Turn off Causal effect by changing \(\beta_{ZY}\) to 0#

run_bad_mediator_simulation(beta_XZ=1, beta_ZY=0)
../_images/7a9942f183ddd63d0320ba79ebb360271be0c929057552d28038287de7c70d4c.png

though there is no causal effect, you end up concluding a negative effect of X on Y

Colliders & Descendants#

Generally, Avoid the Collider!

Adding descendants of the target variable is almost always a terrible idea, because your selecting groups based on the outcome. This is known as Case Control Bias (selection on outcome)

utils.draw_causal_graph(
    edge_list=[("X", "Y"), ("X", "Z"), ("Y", "Z")],
    node_props={"X": {"color": "red"}, "Y": {"color": "red"}},
    edge_props={("X", "Y"): {"color": "red"}},
)
../_images/a2505a4cbe27021cef93c82acae294a4b596254e7f47ed7e61dd189cad439c66.svg

Colliders not always so obvious

utils.draw_causal_graph(
    edge_list=[
        ("X", "Y"),
        ("X", "Z"),
        ("u", "Y"),
        ("u", "Z"),
    ],
    node_props={
        "X": {"color": "red"},
        "Y": {"color": "red"},
        "u": {"style": "dashed"},
        "unobserved": {"style": "dashed"},
    },
    edge_props={("X", "Y"): {"color": "red"}},
)
../_images/dc1c7caa3bcaa6d9a1ac25acc9d57b7ba50a9e919a1dfe08ae6f537b892d47ce.svg

Collider is formed by unobserved variable u

Bad Descendent: Selection on Outcome (Case Control Bias)#

Stratifying on a variable affected by the outcome is a very bad practice.

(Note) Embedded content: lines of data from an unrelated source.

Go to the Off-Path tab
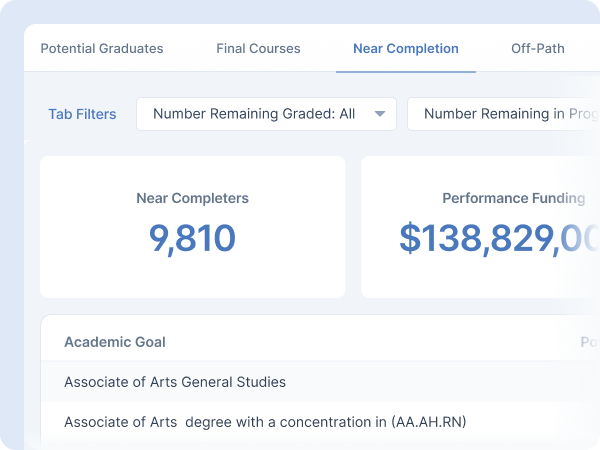The image size is (600, 450). coord(537,48)
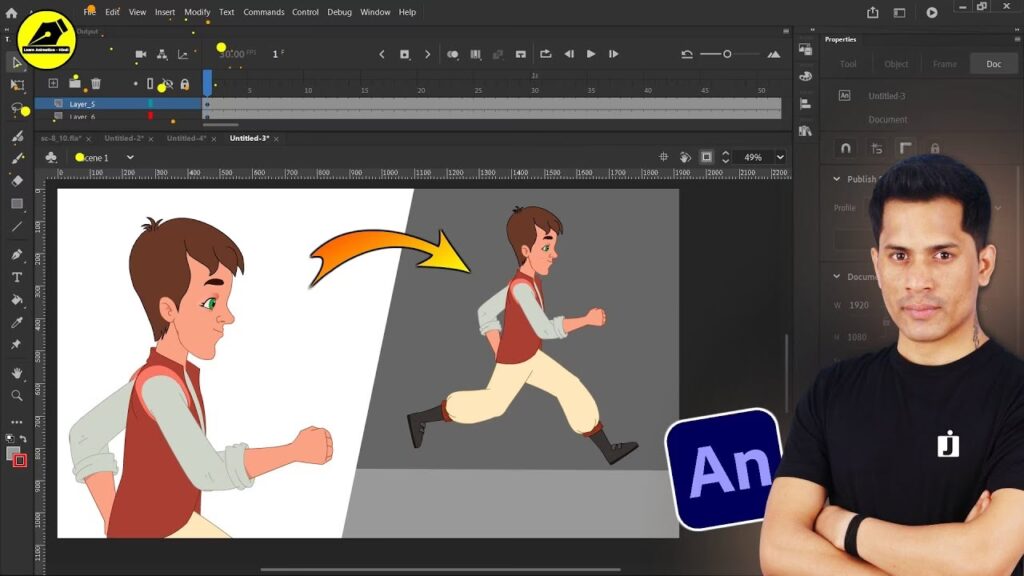The width and height of the screenshot is (1024, 576).
Task: Select the Text tool in toolbar
Action: [x=17, y=277]
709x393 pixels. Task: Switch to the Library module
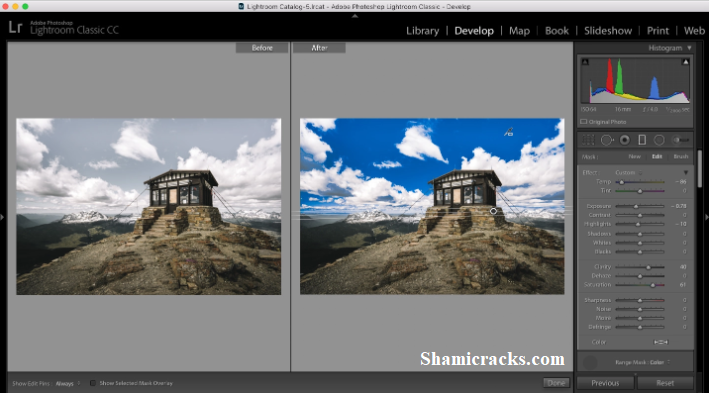click(x=422, y=31)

  • reduces variation in \(Y\) that could have been explained by \(X\)

utils.draw_causal_graph(
    edge_list=[
        ("X", "Y"),
        ("Y", "Z"),
    ],
    node_props={
        "X": {"color": "red", "label": "education, X"},
        "Y": {"color": "red", "label": "occupation, Y"},
        "Z": {"label": "income, Z"},
    },
    edge_props={("X", "Y"): {"color": "red"}},
    graph_direction="LR",
)
../_images/8413890dfd0c183df3461e0cc32900b667309566aa50e468085944e35c97b96e.svg

Verify via simulation:#

utils.draw_causal_graph(
    edge_list=[
        ("X", "Y"),
        ("Y", "Z"),
    ],
    node_props={
        "X": {"color": "red"},
        "Y": {"color": "red"},
    },
    edge_props={("X", "Y"): {"color": "red", "label": "1"}, ("Y", "Z"): {"label": "1"}},
    graph_direction="LR",
)
../_images/b794ee9f365a6c05a3038714bd5ac1889fa33d5319909571a0fc96abea79f067.svg
def simulate_case_control_bias(beta_XY=1, beta_YZ=1, n_samples=100):
    # independent variables
    X = stats.norm.rvs(size=n_samples)

    # Causal effect of Z on Y (including confound)
    mu_Y = X * beta_XY
    Y = stats.norm.rvs(size=n_samples, loc=mu_Y)

    # causal effect of X on Z
    mu_Z = Y * beta_YZ
    Z = stats.norm.rvs(size=n_samples, loc=mu_Z)

    # Put data into format for statsmodels
    data = pd.DataFrame(np.vstack([Y, X, Z]).T, columns=["Y", "X", "Z"])

    unstratified_model = smf.ols("Y ~ X", data=data).fit()
    stratified_model = smf.ols("Y ~ X + Z", data=data).fit()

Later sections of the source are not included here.